Dragged Across Concrete, dur et imprévisible

Dragged Across Concrete
de S. Craig Zahler
Action, Policier, Drame
Avec Mel Gibson, Jennifer Carpenter, Vince Vaughn
Sorti le 12 juin 2019

À mi-chemin entre film policier, film de braquage et analyse sociétale, le réalisateur S. Craig Zahler nous livre un troisième film explorant un peu plus son univers entamé avec Bone Tomahawk (2015) et Section 99 (2017).

Brett Ridgeman (Mel Gibson) et Anthony Lurasetti (Vince Vaughn) sont deux policiers aux méthodes expéditives qui seront suspendus par leur hiérarchie suite à une intervention musclée. Acculés financièrement, ils décident de réaliser un braquage sans se douter qu’une autre équipe est également sur le coup.

Dragged Across Concrete choisit d’établir son propos sur base d’un montage alterné dans lequel le spectateur suivra tour à tour Ridgeman et Lurasetti, policiers pointés du doigt par les médias ; Henry Johns (Tory Kittles) et Biscuit (Michael Jai White), deux cousins cherchant à faire fortune ; Friedrich (Udo Kier), un tueur impitoyable ; Melanie (Laurie Holden), l’épouse handicapée de Ridgeman et Kelly Summer (Jennifer Carpenter), jeune femme souffrant de dépression post-partum.

Si tous n’ont pas droit à la même présence à l’écran, chacun de ces personnages permettra de nourrir l’intrigue, voire de la retourner à son avantage. Ainsi, Dragged Across Concrete se veut par moments imprévisible tout en donnant lieu à des scènes d’une violence crue, inattendue et loin d’être esthétisée comme c’est par exemple le cas chez Quentin Tarantino.

Sur cela vient se greffer un rejet de la bien-pensance et une identité volontairement rétrograde présente dans certaines répliques du genre : « Être étiqueté de raciste à l’heure actuelle et publiquement, c’est comme être accusé de communisme dans les années 50 » ou encore : « – [Ridgeman] C’est un homme ou une fille qui chante ? – [Lurasetti] Aucune idée – [Ridgeman] De toute façon, y a plus une grande différence aujourd’hui ».

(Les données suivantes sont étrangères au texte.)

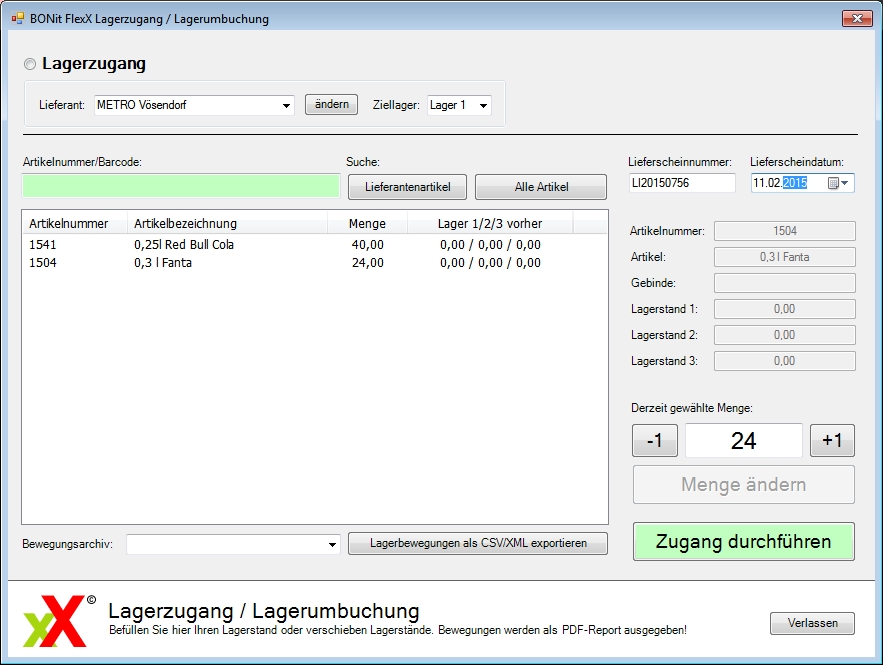
Task: Expand the Bewegungsarchiv combo box
Action: coord(333,544)
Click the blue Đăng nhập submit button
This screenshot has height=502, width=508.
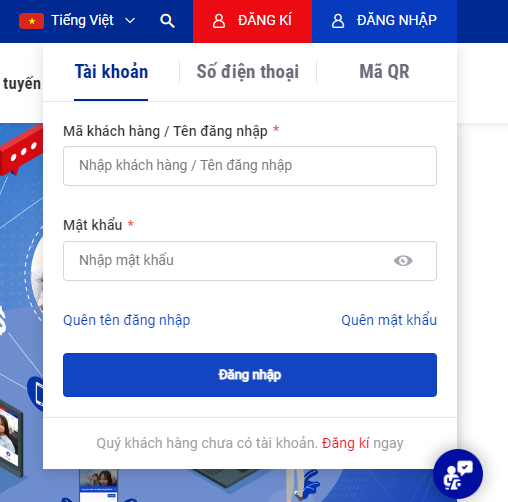point(250,375)
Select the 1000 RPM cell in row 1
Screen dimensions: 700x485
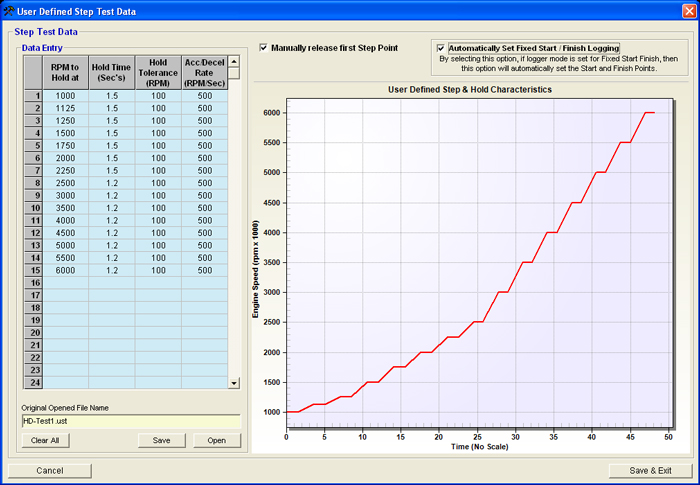tap(66, 96)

Si au premier abord, on pourra s’interroger sur l’intérêt de tels commentaires, ils soulignent avant tout le caractère des protagonistes et permettent in fine de marquer les similitudes existant contre toute attente entre ceux-ci. Ainsi, Brett Ridgeman est un homme mû par la volonté d’aider sa famille, tout comme Henry Johns est désireux de sortir sa mère et son jeune frère de la misère. Au-delà de leur différence sociale, professionnelle ou épidermique, Ridgeman et Johns sont similaires et seule la tournure des évènements permettra de les différencier. Les disparités s’effacent ici au nom d’une nécessité supérieure.

De même, à l’exception de Friedrich, les braqueurs de banque faisant concurrence à Ridgeman et Lurasetti apparaîtront constamment masqués, capables de tuer de sang-froid toute personne cherchant à s’opposer à eux. Engagés comme chauffeurs, Henry Johns et Biscuit seront les seuls membres à participer au casse à visage découvert, comme une façon de souligner leur humanité et, une fois encore, de déplacer la mince frontière qui sépare ici la victime de l’agresseur.

La richesse de Dragged Across Concrete transparaît donc dans sa capacité à surprendre et à renverser constamment l’axe dominant-dominé tout en livrant des personnages typés et complexes. Si le film souffre également de plusieurs incohérences et pourrait être raccourci d’une quarantaine de minutes – il dure 2h39 –, S. Craig Zahler parvient néanmoins à rester fidèle à son univers en terme de qualité tout en recourant à des thématiques déjà présentes dans ses deux précédentes réalisations.